The houses are old, but every block has a newly-painted facade, a building enveloped in scaffolding, containers heaped with demolition debris, chunks of broken plaster, tile and brick, old wooden windows, doors and beams, broken toilets and discarded furniture. Tiny apartments facing tiny patios are stripped and refitted with sliding aluminum-framed double paned windows, fully-enclosed kitchens, tiled baths with gold-plated fixtures, dropped ceilings, recessed halogen lights, built-in closets and living room cabinets finished in endangered tropical woods. Building cooperatives replace old pipes, wiring, and sewer connections, install natural gas lines, and reset their irreplaceable old roof tiles over new waterproof membranes and flashing. Sagging, cracked walls are trussed in wood or steel props, decrepit old buildings are gutted behind their facades, vacant lots fill with new constructions that copy the proportions and appearance of the old. The child or newcomer encounters a city that seems permanent and eternal, but the city is also of the present, maintained by constant effort against the pull of time.

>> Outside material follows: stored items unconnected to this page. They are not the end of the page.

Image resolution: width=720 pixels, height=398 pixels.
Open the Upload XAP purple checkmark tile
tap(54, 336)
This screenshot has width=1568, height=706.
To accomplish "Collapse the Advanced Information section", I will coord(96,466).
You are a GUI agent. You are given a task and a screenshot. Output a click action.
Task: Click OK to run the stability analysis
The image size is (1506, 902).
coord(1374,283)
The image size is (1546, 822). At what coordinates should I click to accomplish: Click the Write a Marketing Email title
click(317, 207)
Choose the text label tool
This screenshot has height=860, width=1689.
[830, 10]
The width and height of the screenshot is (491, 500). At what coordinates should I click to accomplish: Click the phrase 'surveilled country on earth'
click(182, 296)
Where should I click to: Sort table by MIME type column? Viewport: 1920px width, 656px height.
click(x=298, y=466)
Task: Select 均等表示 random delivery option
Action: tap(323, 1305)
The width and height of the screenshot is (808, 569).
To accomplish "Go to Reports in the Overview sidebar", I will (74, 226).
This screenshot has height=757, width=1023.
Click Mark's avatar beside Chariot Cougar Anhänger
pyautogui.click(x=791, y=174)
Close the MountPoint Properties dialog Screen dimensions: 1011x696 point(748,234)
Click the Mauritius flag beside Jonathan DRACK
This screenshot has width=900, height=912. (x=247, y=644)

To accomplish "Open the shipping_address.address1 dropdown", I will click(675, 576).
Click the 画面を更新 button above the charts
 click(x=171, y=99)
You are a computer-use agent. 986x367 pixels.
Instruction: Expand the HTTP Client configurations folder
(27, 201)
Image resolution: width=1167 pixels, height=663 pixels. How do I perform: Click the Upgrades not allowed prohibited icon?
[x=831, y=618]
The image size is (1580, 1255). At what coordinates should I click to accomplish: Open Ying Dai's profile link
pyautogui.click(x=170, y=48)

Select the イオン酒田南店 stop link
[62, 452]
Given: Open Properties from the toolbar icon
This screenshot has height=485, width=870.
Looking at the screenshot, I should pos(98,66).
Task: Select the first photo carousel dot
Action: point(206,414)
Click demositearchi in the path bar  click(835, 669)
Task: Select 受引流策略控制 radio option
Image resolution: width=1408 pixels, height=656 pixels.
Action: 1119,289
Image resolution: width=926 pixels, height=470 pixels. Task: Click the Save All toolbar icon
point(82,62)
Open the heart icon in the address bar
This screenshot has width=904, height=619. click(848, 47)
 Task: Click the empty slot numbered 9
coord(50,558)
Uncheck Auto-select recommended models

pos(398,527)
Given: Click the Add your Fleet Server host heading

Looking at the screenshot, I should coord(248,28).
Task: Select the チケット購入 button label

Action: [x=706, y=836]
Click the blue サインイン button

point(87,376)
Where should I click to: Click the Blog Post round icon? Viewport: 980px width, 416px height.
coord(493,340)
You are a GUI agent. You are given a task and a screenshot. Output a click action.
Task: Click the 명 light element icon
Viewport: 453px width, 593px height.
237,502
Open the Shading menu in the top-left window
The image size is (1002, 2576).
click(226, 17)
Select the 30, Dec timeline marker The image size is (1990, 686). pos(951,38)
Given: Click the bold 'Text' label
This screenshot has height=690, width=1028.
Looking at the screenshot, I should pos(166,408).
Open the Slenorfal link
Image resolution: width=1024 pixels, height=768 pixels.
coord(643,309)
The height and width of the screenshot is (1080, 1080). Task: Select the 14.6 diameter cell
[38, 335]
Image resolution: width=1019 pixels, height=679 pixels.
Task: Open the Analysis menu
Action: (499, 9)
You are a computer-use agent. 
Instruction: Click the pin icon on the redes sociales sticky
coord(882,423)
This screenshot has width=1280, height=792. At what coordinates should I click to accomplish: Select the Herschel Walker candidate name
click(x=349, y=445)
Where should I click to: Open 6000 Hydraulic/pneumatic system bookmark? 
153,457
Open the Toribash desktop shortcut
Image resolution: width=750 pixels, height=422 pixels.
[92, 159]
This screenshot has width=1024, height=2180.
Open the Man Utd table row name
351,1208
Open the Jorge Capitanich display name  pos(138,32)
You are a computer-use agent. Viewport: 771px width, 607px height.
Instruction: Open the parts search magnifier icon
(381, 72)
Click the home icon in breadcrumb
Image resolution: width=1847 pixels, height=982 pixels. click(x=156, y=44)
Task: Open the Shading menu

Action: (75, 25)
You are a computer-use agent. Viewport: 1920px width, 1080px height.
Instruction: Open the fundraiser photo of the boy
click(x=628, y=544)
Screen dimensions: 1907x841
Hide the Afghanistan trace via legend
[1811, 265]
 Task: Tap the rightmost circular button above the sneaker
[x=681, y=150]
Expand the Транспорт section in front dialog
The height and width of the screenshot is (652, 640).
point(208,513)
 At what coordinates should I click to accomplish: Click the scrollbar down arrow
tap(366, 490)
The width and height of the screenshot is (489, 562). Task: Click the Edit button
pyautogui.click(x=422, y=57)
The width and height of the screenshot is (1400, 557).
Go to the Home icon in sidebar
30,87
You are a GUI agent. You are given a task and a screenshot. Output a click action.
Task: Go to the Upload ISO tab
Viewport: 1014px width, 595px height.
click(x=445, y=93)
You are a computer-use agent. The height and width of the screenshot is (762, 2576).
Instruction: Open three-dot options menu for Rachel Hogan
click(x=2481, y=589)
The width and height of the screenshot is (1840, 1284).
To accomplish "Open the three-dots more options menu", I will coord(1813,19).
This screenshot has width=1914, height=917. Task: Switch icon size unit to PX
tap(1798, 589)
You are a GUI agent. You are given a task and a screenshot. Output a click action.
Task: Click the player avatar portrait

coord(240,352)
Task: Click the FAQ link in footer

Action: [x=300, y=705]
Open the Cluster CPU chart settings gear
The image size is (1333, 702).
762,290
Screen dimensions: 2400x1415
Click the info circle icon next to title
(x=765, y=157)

In the market, trucks have unloaded fish rushed fresh overnight from the cardinal points of the coast, and the fruit and vegetables of the Levante, Andalucia and closer gardens. Freshly-prepared platters of tapas have been passed through the kitchen window to the mostrador of the corner bar, the coffee machine is primed and loaded, and the bakery has delivered its round plastic hampers packed with bread. The stage is set. Heavy metal store shutters rumble open. Footsteps clatter down the stairs behind a slamming door.